Tribute to the late Prof. Getachew Haile
Greatness comes in many guises, and sometimes greatness can be achieved from a wheelchair. Prof. Getachew Haile was an intellectual giant, a historian, linguist and theologian all rolled into one, unrivaled and unequaled. He was a man of towering integrity and principle who spoke truth to power. At this difficult time in Ethiopia’s long history to lose such a giant is yet another great blow.
Prof. Getachew was born at Shenkora, Shewa Province in 1931. He attended Holy Trinity Cathedral School in Addis Ababa from 1945 to 1951. He was sent to Cairo in 1952 for further schooling, graduating from the Coptic Theological College, Cairo, Egypt with a Bachelor of Divinity in 1957. He went on to earn a Bachelor of Arts from the American University in Cairo in 1957. He then went on to West Germany in 1957, where he received a Ph. D. from the Eberhard-Karls-Universität Tübingen in Semitic Philology in 1962.

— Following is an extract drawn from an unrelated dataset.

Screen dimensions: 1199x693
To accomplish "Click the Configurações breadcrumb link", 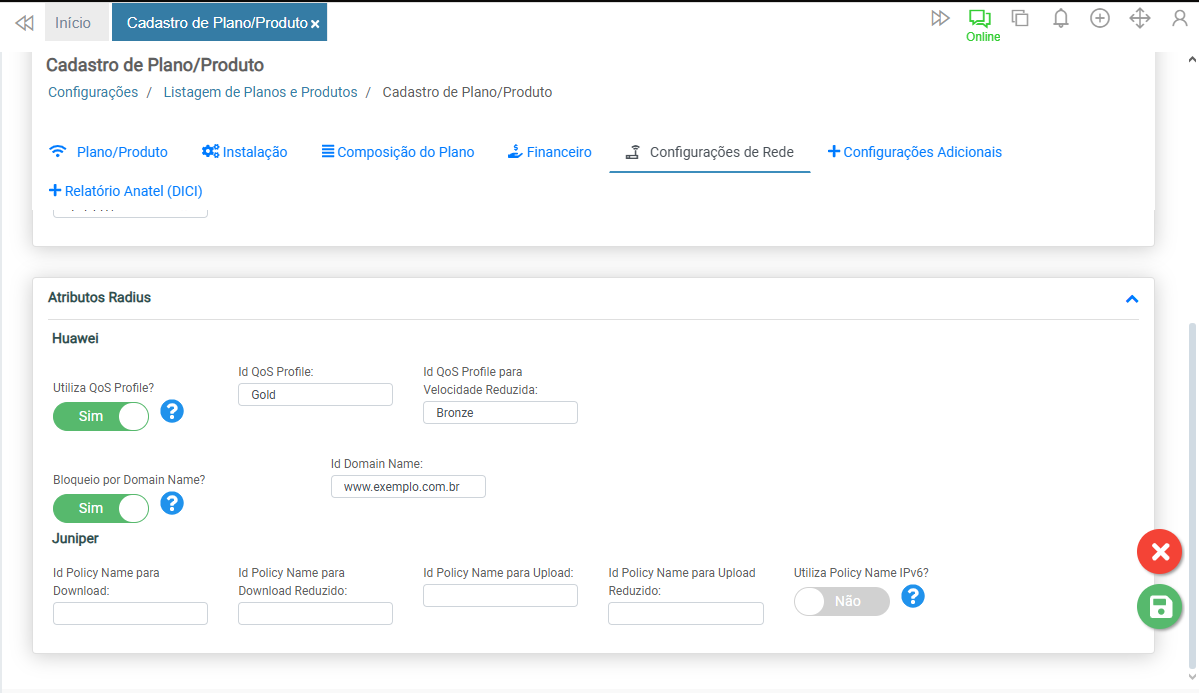I will pos(93,92).
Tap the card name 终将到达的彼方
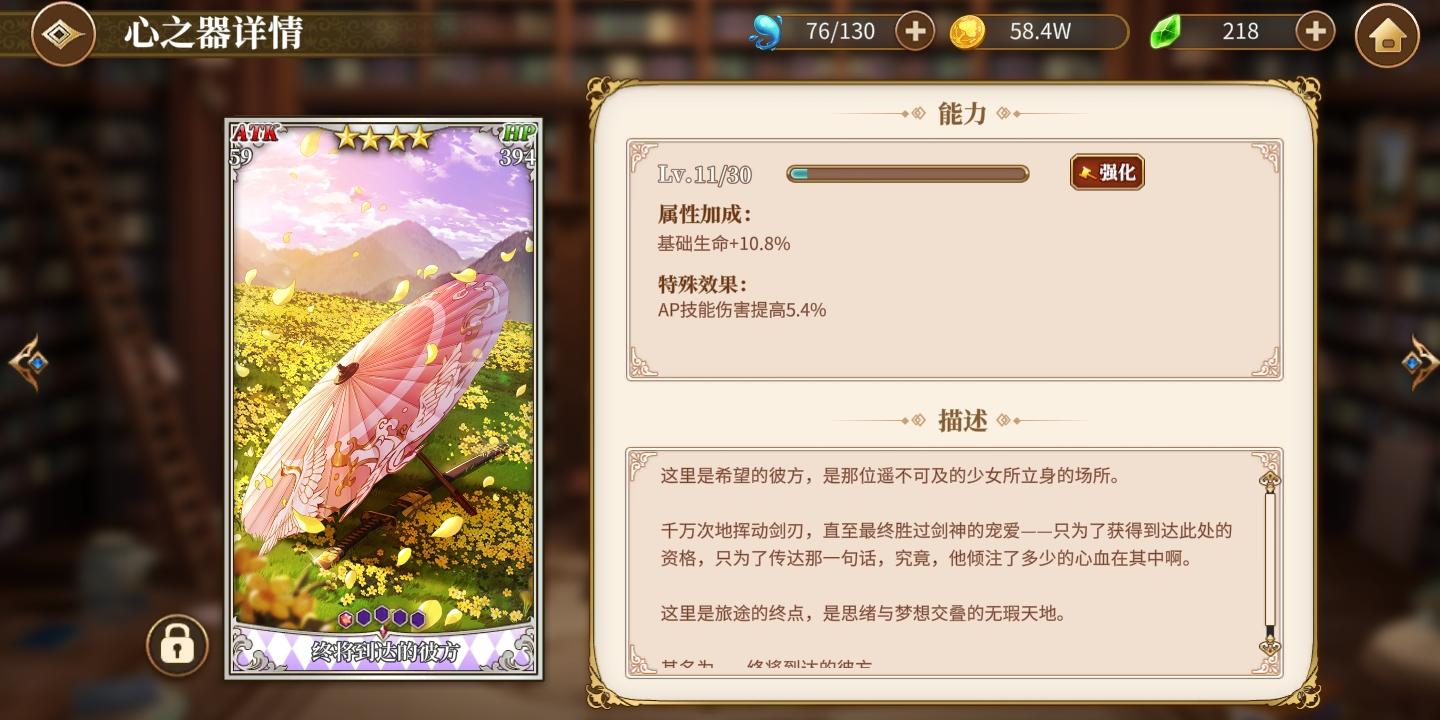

Professor Getachew served as associate professor in the Department of Ethiopian Languages and Literature, at Haile Selassie I University (now Addis Ababa University), from 1962 to 1969, and 1971 to 1974, where he taught Amharic Grammar, Amharic Literature, Ge’ez Grammar, Ge’ez Literature, Arabic Grammar, and Semitic Linguistics. After going into exile he joined St. John’s University in Collegeville Minnesota in 1976 where he worked in the Medieval Studies Department and served as Curator of the Ethiopian Study Center at the Hill Museum & Manuscript Library. He was a prolific writer and was on the advisory boards of several prominent scholarly journals and publications.
As an elected member of the lower house Ethiopia’s Imperial Parliament in 1974, Professor Getachew Haile was a vociferous critic of the actions of the Marxist Derg regime that toppled Emperor Haile Selassie and imposed military rule. As a result, orders were given that he be arrested, but when soldiers came to his home he engaged in a shootout with them that lasted for days. Finally he was wounded and captured. Due to a severe spinal cord injury sustained in the shootout, Professor Getachew became a paraplegic and was confined to a wheelchair. He was allowed to go abroad for medical treatment, and went into exile. He was offered an award by the Ethiopian government for academic excellence in 1991 which he declined. He continued to be a vocal critic of the Derg regime, and later of the EPRDF regime and ethnic politics that replaced them.
He was fluent in Amharic, Ge’ez, Coptic, Arabic, Hebrew, German, Greek, Latin and English. He was the recipient of numerous prestigious awards.
May he Rest In Peace, and may his memory be eternal.